The median age in the city was 48.0 years. 34.1% of the residents were under the age of 20; 2.3% were between the ages of 20 and 24; 9.1% were from 25 and 44; 45.5% were from 45 and 64; and 9.1% were 65 years of age or older. The gender makeup of the city was 52.3% male and 47.7% female.

===2010 census===
As of the census of 2010, there were 66 people, 23 households, and 21 families residing in the city. The population density was 178.4 PD/sqmi. There were 29 housing units at an average density of 78.4 /sqmi. The racial makeup of the city was 93.9% White and 6.1% from two or more races.
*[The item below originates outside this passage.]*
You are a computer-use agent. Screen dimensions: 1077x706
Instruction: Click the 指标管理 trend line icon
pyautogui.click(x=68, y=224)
There were 23 households, of which 39.1% had children under the age of 18 living with them, 82.6% were married couples living together, 8.7% had a female householder with no husband present, and 8.7% were non-families. 8.7% of all households were made up of individuals, and 4.3% had someone living alone who was 65 years of age or older. The average household size was 2.87 and the average family size was 3.05.

The median age in the city was 37.3 years. 30.3% of residents were under the age of 18; 6.1% were between the ages of 18 and 24; 28.7% were from 25 to 44; 24.2% were from 45 to 64; and 10.6% were 65 years of age or older. The gender makeup of the city was 51.5% male and 48.5% female.

===2000 census===
As of the census of 2000, there were 54 people, 21 households, and 17 families residing in the city. The population density was 148.7 PD/sqmi. There were 23 housing units at an average density of 63.3 /sqmi. The racial makeup of the city was 94.44% White, and 5.56% from two or more races.

There were 21 households, out of which 33.3% had children under the age of 18 living with them, 61.9% were married couples living together, 4.8% had a female householder with no husband present, and 19.0% were non-families. 19.0% of all households were made up of individuals, and 9.5% had someone living alone who was 65 years of age or older. The average household size was 2.57 and the average family size was 2.82.

In the city, the population was spread out, with 27.8% under the age of 18, 7.4% from 18 to 24, 31.5% from 25 to 44, 27.8% from 45 to 64, and 5.6% who were 65 years of age or older. The median age was 36 years. For every 100 females, there were 134.8 males. For every 100 females age 18 and over, there were 129.4 males.

The median income for a household in the city was $43,750, and the median income for a family was $53,750. Males had a median income of $34,375 versus $29,375 for females. The per capita income for the city was $17,135. None of the population and none of the families were below the poverty line.

==Education==
The Twin Cedars Community School District operates local public schools.